Segment Open

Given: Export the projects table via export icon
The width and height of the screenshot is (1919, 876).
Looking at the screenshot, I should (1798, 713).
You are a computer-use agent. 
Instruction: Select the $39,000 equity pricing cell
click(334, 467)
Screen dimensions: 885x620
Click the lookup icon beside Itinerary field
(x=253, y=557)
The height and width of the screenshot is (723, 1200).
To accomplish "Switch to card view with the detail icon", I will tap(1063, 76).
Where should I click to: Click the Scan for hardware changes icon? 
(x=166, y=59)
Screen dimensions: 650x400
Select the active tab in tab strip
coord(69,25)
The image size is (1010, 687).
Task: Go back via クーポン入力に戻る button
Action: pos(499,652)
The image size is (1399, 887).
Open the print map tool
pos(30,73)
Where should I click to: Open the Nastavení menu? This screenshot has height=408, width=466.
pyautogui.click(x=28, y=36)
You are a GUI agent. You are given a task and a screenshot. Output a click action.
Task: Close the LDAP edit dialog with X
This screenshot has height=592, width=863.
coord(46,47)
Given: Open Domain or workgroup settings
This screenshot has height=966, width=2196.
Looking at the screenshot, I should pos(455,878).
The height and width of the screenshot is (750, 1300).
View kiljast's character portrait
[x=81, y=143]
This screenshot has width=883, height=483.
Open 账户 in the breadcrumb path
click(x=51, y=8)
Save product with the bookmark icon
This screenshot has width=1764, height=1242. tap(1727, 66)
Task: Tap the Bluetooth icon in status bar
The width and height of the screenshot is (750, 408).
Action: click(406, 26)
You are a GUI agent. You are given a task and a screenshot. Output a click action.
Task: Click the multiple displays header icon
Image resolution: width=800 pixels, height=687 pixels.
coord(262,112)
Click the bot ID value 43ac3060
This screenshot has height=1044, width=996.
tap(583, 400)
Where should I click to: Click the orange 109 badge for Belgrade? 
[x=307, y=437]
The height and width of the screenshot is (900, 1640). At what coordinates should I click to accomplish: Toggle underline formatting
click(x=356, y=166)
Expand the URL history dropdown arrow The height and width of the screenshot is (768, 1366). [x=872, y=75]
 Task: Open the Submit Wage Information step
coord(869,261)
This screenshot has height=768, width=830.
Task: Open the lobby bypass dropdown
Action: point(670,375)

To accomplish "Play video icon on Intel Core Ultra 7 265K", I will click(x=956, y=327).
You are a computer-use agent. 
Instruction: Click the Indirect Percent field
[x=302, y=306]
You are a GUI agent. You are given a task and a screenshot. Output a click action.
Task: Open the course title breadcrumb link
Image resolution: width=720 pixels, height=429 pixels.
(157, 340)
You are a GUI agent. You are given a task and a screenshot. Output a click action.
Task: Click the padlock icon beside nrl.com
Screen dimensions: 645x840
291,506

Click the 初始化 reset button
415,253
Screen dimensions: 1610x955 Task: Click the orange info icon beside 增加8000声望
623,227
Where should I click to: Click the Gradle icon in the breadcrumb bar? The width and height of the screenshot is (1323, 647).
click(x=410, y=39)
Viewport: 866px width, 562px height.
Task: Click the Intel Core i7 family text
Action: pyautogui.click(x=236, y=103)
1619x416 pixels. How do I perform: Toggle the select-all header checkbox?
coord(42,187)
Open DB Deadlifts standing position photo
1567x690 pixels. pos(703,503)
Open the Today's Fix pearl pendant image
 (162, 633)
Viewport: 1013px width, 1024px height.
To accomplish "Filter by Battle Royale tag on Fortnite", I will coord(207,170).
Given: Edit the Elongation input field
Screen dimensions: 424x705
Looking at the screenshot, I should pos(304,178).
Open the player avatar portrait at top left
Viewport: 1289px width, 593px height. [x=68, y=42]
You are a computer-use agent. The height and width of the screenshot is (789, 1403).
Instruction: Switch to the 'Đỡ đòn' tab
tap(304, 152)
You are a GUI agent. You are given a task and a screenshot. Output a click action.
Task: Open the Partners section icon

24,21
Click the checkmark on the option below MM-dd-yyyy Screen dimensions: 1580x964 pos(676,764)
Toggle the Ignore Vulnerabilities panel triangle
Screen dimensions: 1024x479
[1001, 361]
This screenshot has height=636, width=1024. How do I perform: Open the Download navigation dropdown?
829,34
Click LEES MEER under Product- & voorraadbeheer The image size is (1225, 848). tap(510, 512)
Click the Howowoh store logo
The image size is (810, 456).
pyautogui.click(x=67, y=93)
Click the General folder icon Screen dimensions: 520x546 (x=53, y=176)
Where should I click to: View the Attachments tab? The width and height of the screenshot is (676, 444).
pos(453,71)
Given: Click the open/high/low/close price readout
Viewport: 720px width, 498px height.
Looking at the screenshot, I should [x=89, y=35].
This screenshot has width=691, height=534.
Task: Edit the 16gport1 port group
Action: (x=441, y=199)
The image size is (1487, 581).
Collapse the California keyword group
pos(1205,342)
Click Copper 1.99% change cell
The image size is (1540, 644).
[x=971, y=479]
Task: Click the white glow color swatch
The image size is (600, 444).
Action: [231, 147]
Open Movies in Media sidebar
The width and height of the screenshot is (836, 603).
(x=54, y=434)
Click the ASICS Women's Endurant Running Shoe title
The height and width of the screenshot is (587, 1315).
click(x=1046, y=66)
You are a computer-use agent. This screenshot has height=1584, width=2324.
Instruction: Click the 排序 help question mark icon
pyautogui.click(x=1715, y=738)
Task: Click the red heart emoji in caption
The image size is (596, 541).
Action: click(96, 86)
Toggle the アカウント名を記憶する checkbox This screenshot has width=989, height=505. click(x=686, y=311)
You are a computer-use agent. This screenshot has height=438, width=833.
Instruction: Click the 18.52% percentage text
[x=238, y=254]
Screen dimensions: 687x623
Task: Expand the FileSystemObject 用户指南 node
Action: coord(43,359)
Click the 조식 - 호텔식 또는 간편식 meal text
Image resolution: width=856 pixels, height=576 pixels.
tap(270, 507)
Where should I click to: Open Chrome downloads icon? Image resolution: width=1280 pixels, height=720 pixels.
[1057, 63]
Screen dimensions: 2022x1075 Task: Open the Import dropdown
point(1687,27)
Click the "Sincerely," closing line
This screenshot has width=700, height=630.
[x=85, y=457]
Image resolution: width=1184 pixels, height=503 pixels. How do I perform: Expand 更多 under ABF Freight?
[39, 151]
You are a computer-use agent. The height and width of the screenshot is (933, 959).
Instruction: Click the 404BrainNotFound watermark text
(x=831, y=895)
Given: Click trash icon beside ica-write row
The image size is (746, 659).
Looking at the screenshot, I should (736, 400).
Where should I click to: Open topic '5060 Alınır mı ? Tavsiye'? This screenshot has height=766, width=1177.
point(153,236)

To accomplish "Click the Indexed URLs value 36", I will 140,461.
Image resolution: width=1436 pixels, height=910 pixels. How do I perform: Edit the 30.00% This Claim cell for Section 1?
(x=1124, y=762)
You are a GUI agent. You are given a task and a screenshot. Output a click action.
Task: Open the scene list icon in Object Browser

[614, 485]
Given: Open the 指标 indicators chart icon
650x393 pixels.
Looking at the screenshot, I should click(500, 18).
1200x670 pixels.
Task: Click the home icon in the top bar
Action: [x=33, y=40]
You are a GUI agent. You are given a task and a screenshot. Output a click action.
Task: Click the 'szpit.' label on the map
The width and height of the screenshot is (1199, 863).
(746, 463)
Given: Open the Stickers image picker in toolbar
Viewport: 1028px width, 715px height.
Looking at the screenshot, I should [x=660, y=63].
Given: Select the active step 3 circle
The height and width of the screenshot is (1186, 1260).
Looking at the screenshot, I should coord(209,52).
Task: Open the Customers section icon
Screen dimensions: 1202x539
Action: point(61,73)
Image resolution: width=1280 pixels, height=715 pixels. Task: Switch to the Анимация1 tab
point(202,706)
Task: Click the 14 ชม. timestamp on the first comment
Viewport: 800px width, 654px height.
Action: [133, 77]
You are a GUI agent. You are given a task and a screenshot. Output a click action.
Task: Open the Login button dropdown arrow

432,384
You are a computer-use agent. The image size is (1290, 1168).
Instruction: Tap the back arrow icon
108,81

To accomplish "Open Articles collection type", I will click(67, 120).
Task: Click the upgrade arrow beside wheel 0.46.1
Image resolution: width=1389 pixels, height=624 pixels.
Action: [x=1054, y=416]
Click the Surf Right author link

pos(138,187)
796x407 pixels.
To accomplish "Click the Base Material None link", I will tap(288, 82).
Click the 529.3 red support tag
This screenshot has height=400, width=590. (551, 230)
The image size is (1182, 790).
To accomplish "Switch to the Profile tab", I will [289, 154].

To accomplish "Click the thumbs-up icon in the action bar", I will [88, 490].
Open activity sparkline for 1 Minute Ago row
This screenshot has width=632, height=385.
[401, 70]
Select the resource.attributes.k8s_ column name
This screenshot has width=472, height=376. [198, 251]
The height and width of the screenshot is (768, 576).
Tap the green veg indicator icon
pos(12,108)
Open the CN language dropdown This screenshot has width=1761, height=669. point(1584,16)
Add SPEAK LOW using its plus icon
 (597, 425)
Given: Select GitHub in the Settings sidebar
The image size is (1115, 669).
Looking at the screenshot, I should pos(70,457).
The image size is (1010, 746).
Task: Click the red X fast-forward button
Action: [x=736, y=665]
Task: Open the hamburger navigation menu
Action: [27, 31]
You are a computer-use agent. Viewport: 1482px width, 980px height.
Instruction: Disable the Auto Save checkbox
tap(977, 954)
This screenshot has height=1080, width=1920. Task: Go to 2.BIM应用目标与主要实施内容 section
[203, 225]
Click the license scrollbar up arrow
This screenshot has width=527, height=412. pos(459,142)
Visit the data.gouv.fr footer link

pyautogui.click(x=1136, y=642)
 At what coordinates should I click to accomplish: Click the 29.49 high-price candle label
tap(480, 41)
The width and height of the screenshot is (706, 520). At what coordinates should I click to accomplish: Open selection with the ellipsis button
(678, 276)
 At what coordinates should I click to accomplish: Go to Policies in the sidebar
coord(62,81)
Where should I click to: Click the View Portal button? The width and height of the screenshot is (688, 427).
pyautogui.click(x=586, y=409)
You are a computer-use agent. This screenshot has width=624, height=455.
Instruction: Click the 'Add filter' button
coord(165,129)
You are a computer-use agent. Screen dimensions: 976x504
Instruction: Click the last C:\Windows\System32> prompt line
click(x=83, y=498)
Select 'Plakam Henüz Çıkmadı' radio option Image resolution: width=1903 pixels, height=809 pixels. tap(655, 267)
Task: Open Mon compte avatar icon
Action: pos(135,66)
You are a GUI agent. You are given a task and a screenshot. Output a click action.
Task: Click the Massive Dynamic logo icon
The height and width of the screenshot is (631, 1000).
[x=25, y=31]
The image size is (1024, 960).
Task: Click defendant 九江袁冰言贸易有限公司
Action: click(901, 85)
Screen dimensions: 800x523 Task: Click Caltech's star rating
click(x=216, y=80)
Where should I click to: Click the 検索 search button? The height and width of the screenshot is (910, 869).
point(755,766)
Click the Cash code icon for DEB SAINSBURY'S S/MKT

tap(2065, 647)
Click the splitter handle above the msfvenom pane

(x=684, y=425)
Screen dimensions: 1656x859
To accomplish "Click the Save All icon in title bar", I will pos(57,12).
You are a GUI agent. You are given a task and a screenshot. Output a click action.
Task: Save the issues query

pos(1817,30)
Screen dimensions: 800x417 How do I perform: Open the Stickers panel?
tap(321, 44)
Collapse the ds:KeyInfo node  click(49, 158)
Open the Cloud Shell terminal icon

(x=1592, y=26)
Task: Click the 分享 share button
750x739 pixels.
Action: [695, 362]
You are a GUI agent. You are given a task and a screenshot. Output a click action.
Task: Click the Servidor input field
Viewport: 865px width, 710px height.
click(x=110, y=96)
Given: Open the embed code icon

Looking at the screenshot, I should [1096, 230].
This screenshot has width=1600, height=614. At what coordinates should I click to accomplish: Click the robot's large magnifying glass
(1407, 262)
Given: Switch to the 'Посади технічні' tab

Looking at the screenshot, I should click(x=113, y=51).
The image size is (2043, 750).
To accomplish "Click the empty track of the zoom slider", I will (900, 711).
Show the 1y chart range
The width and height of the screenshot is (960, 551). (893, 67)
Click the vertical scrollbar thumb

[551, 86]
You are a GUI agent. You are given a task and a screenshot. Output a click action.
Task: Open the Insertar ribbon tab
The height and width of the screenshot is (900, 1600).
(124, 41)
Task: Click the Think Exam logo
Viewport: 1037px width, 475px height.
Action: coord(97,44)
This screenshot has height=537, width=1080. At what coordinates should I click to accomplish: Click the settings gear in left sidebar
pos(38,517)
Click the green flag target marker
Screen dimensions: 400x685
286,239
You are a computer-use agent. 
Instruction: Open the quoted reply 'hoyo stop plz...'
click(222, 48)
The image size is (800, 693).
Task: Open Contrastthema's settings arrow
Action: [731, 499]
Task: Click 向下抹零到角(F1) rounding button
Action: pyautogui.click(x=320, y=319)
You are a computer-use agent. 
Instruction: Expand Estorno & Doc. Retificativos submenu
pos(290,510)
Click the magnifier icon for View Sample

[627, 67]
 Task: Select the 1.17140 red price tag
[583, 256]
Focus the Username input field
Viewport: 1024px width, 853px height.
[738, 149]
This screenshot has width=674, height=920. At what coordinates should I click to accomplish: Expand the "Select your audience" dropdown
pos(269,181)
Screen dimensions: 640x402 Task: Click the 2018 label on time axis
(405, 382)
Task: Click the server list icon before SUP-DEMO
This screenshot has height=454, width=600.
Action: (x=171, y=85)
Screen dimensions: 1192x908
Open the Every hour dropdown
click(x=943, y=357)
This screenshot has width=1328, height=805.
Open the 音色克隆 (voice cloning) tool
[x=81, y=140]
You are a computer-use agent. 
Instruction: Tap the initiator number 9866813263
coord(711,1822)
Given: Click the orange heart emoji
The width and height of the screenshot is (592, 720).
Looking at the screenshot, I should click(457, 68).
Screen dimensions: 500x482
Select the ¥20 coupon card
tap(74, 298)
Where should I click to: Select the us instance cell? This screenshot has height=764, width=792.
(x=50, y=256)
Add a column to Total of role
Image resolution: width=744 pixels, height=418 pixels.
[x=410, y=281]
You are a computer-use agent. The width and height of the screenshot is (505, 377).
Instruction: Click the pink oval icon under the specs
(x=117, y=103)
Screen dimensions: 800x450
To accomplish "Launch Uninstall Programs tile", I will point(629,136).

Segment Closed

Please retype, with no changes, the lines that run from the first line of the entries to the line with "Screen dimensions: 650x400", both ends included.

> **Solution to the problem**:
Given: Export the projects table via export icon
The width and height of the screenshot is (1919, 876).
Looking at the screenshot, I should (1798, 713).
You are a computer-use agent. 
Instruction: Select the $39,000 equity pricing cell
click(334, 467)
Screen dimensions: 885x620
Click the lookup icon beside Itinerary field
(x=253, y=557)
The height and width of the screenshot is (723, 1200).
To accomplish "Switch to card view with the detail icon", I will tap(1063, 76).
Where should I click to: Click the Scan for hardware changes icon? 
(x=166, y=59)
Screen dimensions: 650x400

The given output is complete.